Парламентер удалился. Разбойники Такконе принялись выражать недовольство тем, что их главарь готов так мягко обойтись с бароном; но тот, ухмыляясь и пожимая плечами, сказал:

«Кто вам сказал, что, если мы останемся у стен этого проклятого замка надольше, к нему не придет какое-нибудь подкрепление? Неужто вы думаете, что, если бы я не пообещал сохранить им жизнь, они сдались бы? Вот войдем в замок, там и посмотрим, кому жить, а кому умереть».

С наступлением темноты ворота замка отворились; передав ключи Такконе, барон Федеричи намеревался выйти из замка вместе со своей семьей.

«Куда это ты, вероотступник? — промолвил Такконе, преграждая ему путь. — Задержите его, а я пока осмотрю замок».

Вообразите, дорогой граф, — продолжал генерал Ренье, — что там происходило, когда эта свора убийц заполнила покои: все шкафы были открыты и обшарены, все сундуки сломаны, а из обломков сложен во дворе огромный костер, куда швыряли картины, мебель и все прочее, что не могло пригодиться разбойникам; и все это творилось на глазах барона, который со связанными руками и ногами ожидал приговора, который должен был вынести ему победитель.

Когда разграбление закончилось, он услышал угрожающие вопли и увидел, как в его сторону, спотыкаясь и приплясывая, с факелами в руках идут охмелевшие разбойники; тем временем нараставшее с каждой минутой зарево давало знать, что замок охвачен пожаром.

Выйдя во двор, где несколько разбойников караулили барона, Такконе подошел к нему и, издевательски нацепив ему на голову старую шляпу и принеся извинения за то, что так долго держал его в потемках, приказал зажечь свет.

Как только он дал этот приказ, к костру поднесли огонь, и пламя, мгновенно охватившее груду сухого дерева, взвилось к небу, словно огненный язык змеи.

«О Господи! — воскликнул Такконе. — Воистину грешно, чтобы такой прекрасный свет сиял впустую. Ну же, ну же, друзья, встанем с дамами в круг. Синьор Федеричи ведь не видит ничего дурного в том, что его жена и его дочери радушно примут нас в замке».

И, подавая тем самым знак, он схватил за руку одну из дочерей барона, в то время как его сообщники похватали других дочерей барона, баронессу и ее горничную; в конце концов все женщины, обитавшие в замке, оказались вовлечены в этот хоровод и были вынуждены танцевать вокруг костра.

При виде этого зрелища барон сделал усилие, вырвался из удерживавших его рук, бросился в самую середину костра, осевшего у него под ногами, и исчез в пламени.

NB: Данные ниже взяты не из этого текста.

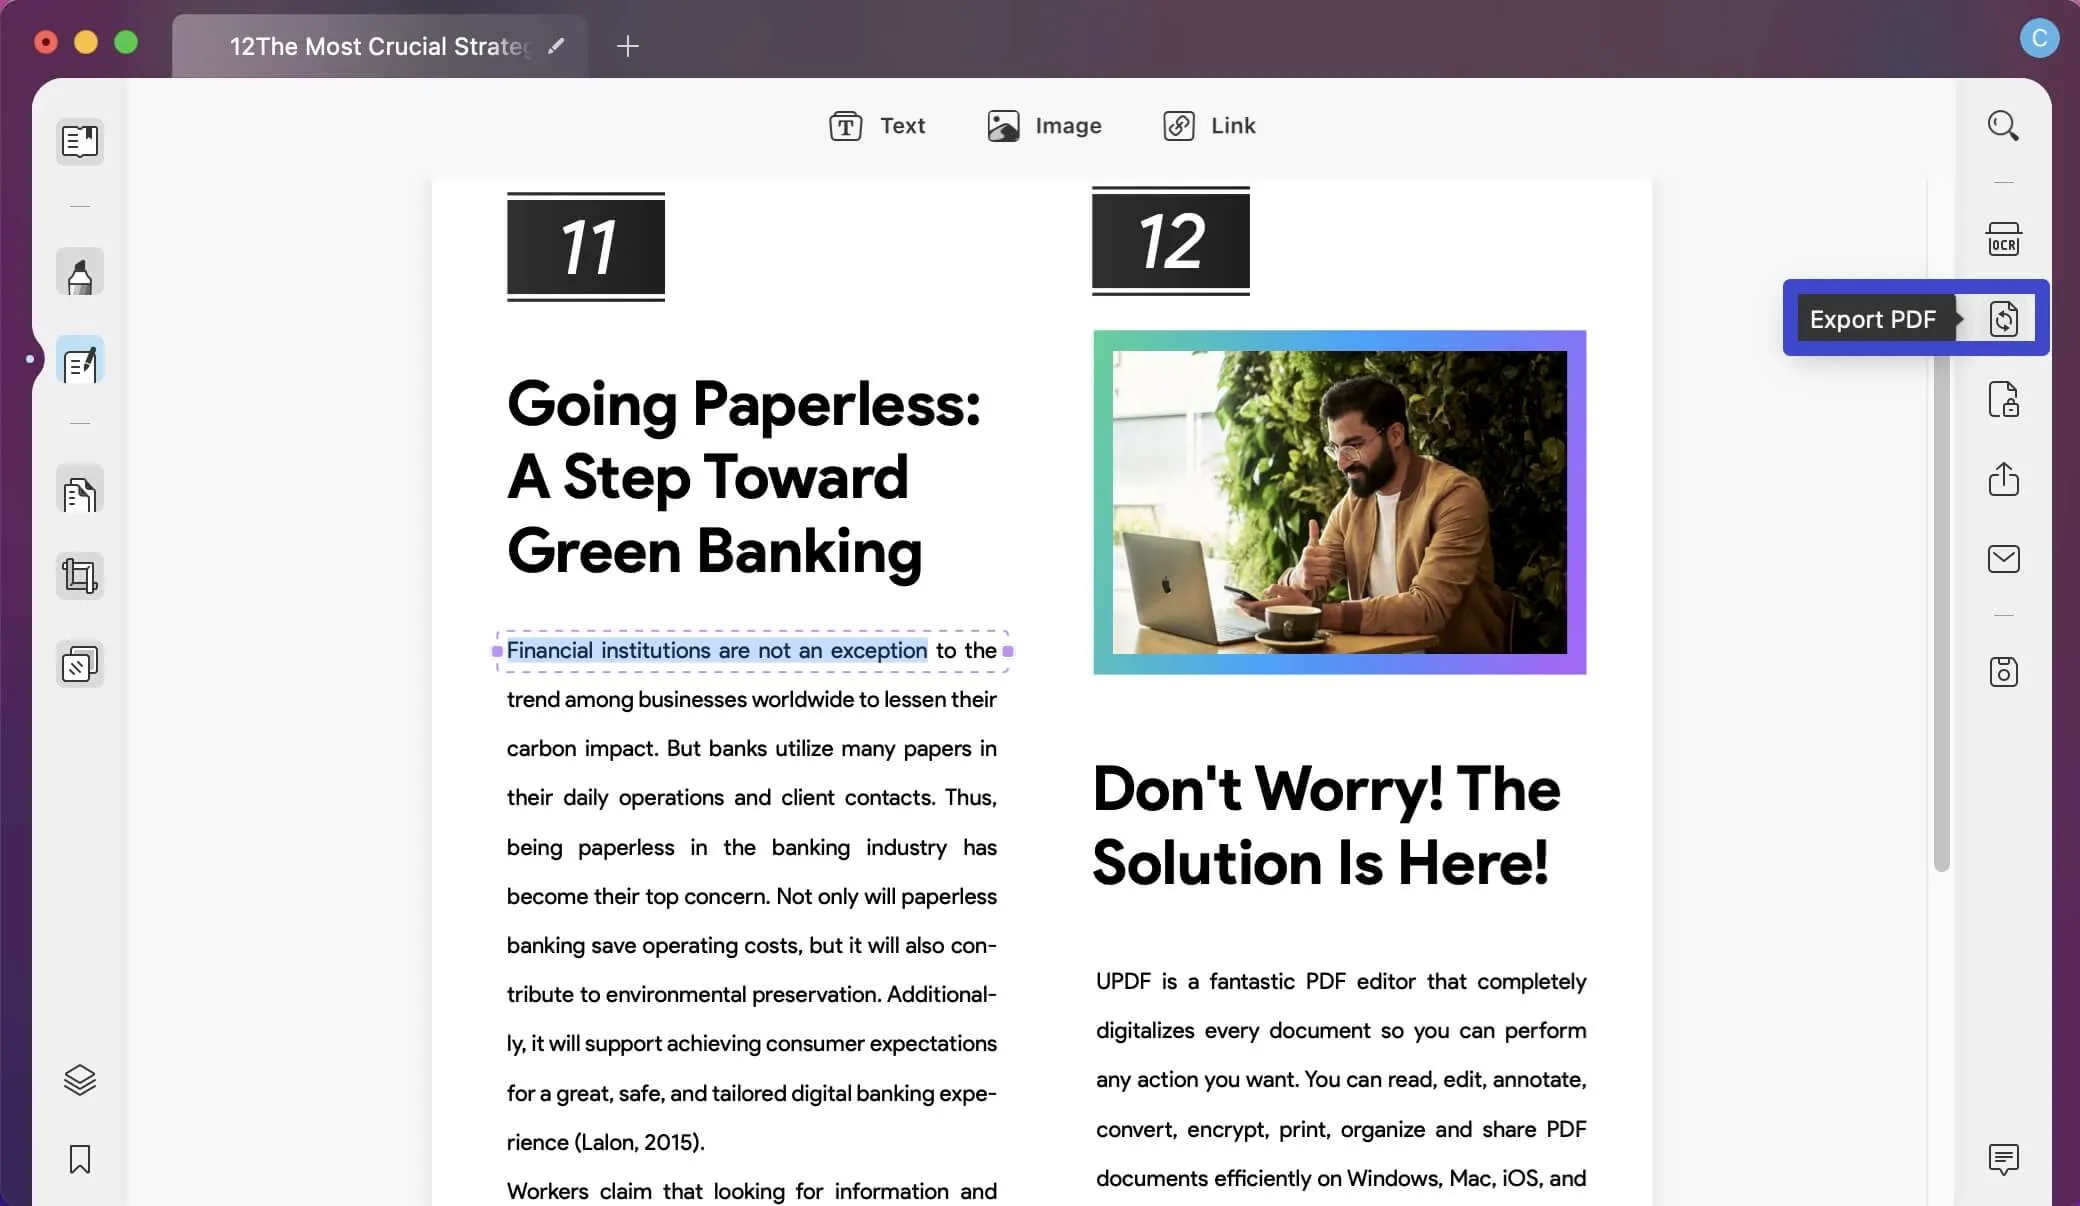
Task: Select the Link insertion tool
Action: click(x=1210, y=123)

«Ну и ну! — обратился Такконе к своей партнерше по танцу. — До чего же нехороший у вас отец: не хочет присутствовать на свадьбе своих дочерей! А вот от малыша, по правде говоря, нам никакого проку нет, отправим-ка мы его к папочке».

И, схватив шестилетнего ребенка за ногу, он бросил его в костер.

Женщин изнасиловали и тоже бросили в огонь.

Из всей этой несчастной семьи чудом выжил лишь мальчик: когда Таконне швырнул его, он упал по другую сторону костра, возле отдушины подвала, заполз туда и отделался вывихом ноги.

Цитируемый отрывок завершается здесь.